Geeleher’s work can also spark creative ideas and new understanding that informs therapeutic development. His team uses computational methods to gain meaningful insights from data generated via screening cell line panels, single-cell RNA sequencing and other large discovery and preclinical screening techniques. Whether for target discovery or for understanding chemotherapy resistance, his lab’s work informs some of the earliest phases of research. Their computational models apply across disciplines, while their wet lab focuses primarily on neuroblastoma.

One recent study explained the paradox of retinoic acid, a standard-of-care neuroblastoma drug. The drug was found to increase survival by 10% to 15% when used as maintenance therapy after chemotherapy, but it had little effect against primary tumors. 

Why the discrepancy? No one knew, but the answer, Geeleher and team found, lies in bone morphogenetic protein (BMP). Neuroblastoma cells migrate to bone marrow, where BMP pathway signaling is highly active. This signaling makes neuroblastoma cells more sensitive to retinoic acid. The findings may inform future combination therapy approaches.

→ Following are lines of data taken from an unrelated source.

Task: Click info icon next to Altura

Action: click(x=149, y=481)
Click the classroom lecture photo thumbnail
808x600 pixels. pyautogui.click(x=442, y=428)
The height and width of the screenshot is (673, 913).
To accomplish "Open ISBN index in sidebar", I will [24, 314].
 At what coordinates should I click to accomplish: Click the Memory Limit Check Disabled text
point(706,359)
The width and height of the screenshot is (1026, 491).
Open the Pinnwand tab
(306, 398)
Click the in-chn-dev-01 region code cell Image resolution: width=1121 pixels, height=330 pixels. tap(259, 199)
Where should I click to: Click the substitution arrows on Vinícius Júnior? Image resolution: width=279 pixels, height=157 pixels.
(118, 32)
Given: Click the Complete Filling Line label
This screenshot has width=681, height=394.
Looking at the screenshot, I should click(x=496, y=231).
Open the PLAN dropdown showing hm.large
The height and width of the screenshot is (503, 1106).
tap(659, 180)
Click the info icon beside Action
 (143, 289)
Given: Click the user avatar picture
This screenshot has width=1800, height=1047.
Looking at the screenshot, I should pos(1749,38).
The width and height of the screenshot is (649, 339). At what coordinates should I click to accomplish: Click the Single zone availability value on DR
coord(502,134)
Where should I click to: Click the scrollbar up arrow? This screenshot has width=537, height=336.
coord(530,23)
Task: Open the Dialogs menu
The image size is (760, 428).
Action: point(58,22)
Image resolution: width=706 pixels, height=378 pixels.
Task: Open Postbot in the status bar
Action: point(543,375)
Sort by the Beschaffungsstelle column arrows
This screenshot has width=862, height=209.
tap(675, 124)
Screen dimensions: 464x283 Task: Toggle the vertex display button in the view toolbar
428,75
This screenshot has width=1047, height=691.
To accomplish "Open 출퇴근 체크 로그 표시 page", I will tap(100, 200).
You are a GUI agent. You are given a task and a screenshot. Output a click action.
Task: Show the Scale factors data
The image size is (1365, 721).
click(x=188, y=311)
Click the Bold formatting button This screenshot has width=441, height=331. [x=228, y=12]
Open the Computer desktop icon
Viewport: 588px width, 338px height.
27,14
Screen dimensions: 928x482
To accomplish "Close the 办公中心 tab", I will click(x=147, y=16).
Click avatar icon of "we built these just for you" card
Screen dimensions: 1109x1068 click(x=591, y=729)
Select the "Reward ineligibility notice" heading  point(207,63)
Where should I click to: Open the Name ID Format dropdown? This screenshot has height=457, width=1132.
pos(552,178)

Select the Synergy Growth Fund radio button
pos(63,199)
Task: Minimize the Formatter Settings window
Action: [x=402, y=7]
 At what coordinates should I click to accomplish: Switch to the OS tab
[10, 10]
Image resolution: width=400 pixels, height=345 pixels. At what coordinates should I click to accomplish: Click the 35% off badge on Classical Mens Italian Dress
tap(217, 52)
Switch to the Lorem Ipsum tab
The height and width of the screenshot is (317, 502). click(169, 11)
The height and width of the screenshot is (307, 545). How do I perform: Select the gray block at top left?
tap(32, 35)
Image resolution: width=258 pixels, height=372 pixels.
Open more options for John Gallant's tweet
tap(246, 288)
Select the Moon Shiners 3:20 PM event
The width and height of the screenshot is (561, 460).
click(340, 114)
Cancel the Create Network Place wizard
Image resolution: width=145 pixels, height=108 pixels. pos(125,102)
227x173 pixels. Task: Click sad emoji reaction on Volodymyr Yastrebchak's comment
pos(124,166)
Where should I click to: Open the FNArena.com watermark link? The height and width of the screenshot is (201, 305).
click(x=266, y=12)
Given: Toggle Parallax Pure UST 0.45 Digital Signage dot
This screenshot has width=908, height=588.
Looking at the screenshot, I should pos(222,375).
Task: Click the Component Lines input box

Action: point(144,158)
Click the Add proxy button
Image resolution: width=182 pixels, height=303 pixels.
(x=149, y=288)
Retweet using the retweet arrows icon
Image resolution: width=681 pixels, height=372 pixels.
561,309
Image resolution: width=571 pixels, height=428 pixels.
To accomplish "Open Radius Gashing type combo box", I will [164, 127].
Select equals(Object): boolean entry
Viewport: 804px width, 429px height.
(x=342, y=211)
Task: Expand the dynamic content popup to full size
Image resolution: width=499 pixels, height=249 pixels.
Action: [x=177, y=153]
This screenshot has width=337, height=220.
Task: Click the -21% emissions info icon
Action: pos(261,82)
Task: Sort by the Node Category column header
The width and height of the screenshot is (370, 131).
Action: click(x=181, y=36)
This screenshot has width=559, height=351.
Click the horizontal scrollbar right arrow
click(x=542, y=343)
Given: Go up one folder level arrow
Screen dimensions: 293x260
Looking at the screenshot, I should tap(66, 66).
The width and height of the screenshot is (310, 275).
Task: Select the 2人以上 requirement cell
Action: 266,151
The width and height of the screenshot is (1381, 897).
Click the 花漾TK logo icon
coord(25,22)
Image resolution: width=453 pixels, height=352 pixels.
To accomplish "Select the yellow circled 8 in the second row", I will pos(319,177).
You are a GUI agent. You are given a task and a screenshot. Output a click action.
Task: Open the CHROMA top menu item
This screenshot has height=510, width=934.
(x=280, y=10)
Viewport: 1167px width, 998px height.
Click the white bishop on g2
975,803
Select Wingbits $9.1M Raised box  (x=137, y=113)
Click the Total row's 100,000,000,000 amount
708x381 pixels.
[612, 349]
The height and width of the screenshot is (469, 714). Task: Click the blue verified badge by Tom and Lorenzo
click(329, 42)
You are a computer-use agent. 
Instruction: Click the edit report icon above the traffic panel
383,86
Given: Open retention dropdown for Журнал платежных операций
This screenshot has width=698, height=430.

An interdisciplinary approach 

Collaboration is key to advancing pediatric cancer research and treatment. That collaboration works best when it is more circular than linear; Findings in drug discovery inform subsequent stages; what physicians learn from patients often informs research. 

“Clinicians are constantly bringing back new information about what could be driving difficult-to-treat tumors in their patients, which motivates us to identify new targets to go after,” said Shelat. “Interacting with clinicians also helps us understand the clinical realities better. That’s critical, because in basic research, sometimes you can get isolated and end up focusing on questions that would never get tested in the clinic.”

“Working with patients directly has had a profound effect on shaping the work that we do,” added Durbin. “When you’re studying a specific disease, that provides insight into some of the big problems in the field and how you might make a difference. I’ve also been able to hone my research based on the patients I’ve seen over my tenure. When I think about the problems kids face, I also focus on ‘What would I like to not see in my patients?’ Let’s study those problems to try to make a difference.”

Through collaboration, St. Jude researchers find molecules and approaches that bring us closer to safer, more effective treatments. Research often moves more slowly than most would like, but technology advances fast, which is helping researchers make more rapid progress. 

“Chemistry has gotten so much easier over the past 10 years,” said Shelat. “You can generate chemical libraries 10 to 100 times faster than before, which people in my department can link to downstream screening applications. That means it’s easier to find molecules that bind to biological targets and to refine them to be more potent and selective.”

“Soon, discovery will be the easy part,” he adds. “The challenge will be determining what candidates to develop in a strategic, advantageous way.”